To chime in, I've used https://moj-analytical-services.github.io/splink/index.html on personal work and it's really great. Lets you write a set of categorical variables that describe quality of links between two items (example match FacilityID, AccidentDate within 3 days of one another, etc.) and then train a prediction model on features of the data to teach it.

You could train the model with exact matches and that would teach it the parameters of the model for predicting in cases with non-exact matches. Would be happy to help with this

jsvine commented 1 year ago

Thanks, @kylebutts! I haven't seen that package before, but it seems helpful indeed. If you'd like to take a crack at this, that'd be wonderful.
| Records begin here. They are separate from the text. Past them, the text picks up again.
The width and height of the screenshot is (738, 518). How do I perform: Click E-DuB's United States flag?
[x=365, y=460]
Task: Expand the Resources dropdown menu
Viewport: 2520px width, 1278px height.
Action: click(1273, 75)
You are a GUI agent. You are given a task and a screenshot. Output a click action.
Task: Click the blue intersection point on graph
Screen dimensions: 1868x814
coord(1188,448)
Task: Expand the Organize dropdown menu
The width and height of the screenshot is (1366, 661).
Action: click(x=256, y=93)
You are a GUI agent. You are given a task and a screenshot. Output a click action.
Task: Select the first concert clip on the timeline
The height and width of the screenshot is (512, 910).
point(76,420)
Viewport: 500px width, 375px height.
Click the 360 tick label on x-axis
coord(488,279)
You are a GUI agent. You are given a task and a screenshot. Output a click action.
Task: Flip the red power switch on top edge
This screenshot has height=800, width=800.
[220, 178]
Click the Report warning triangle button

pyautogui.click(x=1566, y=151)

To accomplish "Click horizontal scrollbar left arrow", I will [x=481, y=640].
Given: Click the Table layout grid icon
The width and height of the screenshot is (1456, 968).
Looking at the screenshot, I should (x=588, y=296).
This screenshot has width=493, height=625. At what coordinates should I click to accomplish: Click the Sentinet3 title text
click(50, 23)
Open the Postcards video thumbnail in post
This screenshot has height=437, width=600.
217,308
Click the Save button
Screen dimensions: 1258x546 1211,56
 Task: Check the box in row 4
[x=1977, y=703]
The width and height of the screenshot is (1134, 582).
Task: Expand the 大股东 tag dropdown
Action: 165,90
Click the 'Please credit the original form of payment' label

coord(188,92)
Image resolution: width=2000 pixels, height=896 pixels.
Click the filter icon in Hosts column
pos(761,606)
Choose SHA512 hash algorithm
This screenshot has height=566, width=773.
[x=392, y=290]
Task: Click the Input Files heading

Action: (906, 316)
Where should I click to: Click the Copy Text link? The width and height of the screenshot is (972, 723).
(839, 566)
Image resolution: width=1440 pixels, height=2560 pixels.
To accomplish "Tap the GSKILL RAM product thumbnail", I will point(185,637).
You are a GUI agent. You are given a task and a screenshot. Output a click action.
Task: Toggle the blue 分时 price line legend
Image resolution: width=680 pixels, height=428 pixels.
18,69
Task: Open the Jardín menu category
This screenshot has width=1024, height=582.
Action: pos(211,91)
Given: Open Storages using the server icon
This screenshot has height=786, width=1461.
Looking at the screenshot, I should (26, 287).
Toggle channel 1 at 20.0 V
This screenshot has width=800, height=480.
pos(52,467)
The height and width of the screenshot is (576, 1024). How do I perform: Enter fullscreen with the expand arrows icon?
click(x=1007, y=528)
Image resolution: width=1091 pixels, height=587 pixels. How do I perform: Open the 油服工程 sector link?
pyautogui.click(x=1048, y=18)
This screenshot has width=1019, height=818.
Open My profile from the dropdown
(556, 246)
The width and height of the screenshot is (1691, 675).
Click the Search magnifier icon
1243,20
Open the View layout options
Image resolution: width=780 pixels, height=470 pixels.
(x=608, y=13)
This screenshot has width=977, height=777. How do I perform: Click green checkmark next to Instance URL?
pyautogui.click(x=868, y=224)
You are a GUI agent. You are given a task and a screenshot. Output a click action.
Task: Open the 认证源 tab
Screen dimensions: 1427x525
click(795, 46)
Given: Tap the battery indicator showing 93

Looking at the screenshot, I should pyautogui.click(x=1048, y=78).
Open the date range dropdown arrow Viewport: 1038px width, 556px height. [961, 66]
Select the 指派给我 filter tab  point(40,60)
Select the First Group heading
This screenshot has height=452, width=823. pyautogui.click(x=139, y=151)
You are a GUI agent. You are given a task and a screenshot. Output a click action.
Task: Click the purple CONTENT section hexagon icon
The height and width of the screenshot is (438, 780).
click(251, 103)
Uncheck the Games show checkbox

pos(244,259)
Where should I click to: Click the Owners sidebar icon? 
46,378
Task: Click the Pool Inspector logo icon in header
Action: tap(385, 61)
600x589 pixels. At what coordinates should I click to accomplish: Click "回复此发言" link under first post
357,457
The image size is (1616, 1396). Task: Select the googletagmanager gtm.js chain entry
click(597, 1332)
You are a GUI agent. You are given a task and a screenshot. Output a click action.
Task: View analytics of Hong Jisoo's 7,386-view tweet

One thing that might help with training: Within an individual submission, that submission's accident list should already not contain any duplicates. (The duplicates only arise because of the overlap in the accident histories submitted by the same facility over time.)

jsvine commented 1 year ago

Good news! I think I sorted this out, and it ended up being simpler than I had anticipated. Here's the relevant commit: https://github.com/data-liberation-project/epa-rmp-spreadsheets/commit/051bd25e53bf07e29e19fdd19f80acc421b121bd

And the methodology is described here: https://github.com/data-liberation-project/epa-rmp-spreadsheets#output-files

Closing this issue, but please do feel free to chime in with thoughts and whether you observe any problems with the methodology and/or implementation.